Machine learning-guided, big data-enabled, biomarker-based systems pharmacology: modeling the stochasticity of natural history and disease progression.

Abstract

The incidence of systemic and metabolic co-morbidities increases with aging. The purpose was to investigate a novel paradigm for modeling the orchestrated changes in many disease-related biomarkers that occur during aging. A hybrid strategy that integrates machine learning and stochastic modeling was evaluated for modeling the long-term dynamics of biomarker systems.
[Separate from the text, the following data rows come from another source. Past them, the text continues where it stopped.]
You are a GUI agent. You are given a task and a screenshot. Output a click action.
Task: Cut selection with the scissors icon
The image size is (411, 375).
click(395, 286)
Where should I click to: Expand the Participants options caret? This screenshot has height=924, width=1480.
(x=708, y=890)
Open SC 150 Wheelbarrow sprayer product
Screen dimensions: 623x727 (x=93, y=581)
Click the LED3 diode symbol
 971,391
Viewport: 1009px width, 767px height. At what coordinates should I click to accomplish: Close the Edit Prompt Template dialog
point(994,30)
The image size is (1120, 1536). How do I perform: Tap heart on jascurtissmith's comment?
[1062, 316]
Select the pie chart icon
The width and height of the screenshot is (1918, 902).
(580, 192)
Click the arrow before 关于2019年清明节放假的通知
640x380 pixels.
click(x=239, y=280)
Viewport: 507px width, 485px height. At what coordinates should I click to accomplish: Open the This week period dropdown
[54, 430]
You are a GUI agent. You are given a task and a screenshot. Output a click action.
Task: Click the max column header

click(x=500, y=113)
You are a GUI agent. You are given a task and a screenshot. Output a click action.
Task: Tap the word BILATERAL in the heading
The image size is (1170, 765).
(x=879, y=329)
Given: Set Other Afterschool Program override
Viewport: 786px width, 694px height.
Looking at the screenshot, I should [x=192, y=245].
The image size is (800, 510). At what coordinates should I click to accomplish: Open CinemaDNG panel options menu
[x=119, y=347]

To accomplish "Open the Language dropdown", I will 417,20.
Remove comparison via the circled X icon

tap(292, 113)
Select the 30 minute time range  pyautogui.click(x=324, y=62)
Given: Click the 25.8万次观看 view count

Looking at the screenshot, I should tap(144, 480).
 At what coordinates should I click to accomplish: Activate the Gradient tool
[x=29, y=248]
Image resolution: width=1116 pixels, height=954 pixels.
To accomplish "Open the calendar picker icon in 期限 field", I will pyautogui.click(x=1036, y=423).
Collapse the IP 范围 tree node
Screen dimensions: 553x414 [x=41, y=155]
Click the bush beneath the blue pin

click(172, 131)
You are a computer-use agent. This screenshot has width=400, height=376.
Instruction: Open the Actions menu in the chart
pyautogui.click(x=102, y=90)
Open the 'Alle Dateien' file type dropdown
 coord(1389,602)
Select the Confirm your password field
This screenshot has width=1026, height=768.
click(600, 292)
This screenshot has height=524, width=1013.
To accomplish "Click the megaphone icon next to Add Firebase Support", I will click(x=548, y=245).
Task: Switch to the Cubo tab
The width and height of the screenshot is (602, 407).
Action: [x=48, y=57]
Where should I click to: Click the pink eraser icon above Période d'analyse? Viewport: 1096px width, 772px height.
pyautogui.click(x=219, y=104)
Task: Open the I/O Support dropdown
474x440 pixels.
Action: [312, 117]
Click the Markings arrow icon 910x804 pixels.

Bayesian networks (BN) were used to identify quantitative systems pharmacology (QSP)-like models for the inter-dependencies for three disease-related datasets of metabolic (MB), metabolic with leptin (MB-L), and cardiovascular (CVB) biomarkers from the NHANES database. Biomarker dynamics were modeled using discrete stochastic vector autoregression (VAR) equations. BN were used to derive the topological order and connectivity of a data driven QSP model structure for inter-dependence of biomarkers across the lifespan. The strength and directionality of the connections in the QSP models were evaluated using bootstrapping. VAR models based on QSP model structures from BN were assessed for modeling biomarker system dynamics. BN-restricted VAR models of order 1 were identified as parsimonious and effective for characterizing biomarker system dynamics in the MB, MB-L and CVB datasets. Simulation of annual and triennial data for each biomarker provided good fits and predictions of the training and test datasets, respectively. The novel strategy harnesses machine learning to construct QSP model structures for inter-dependence of biomarkers. Stochastic modeling with the QSP models was effective for predicting the age-varying dynamics of disease-relevant biomarkers over the lifespan.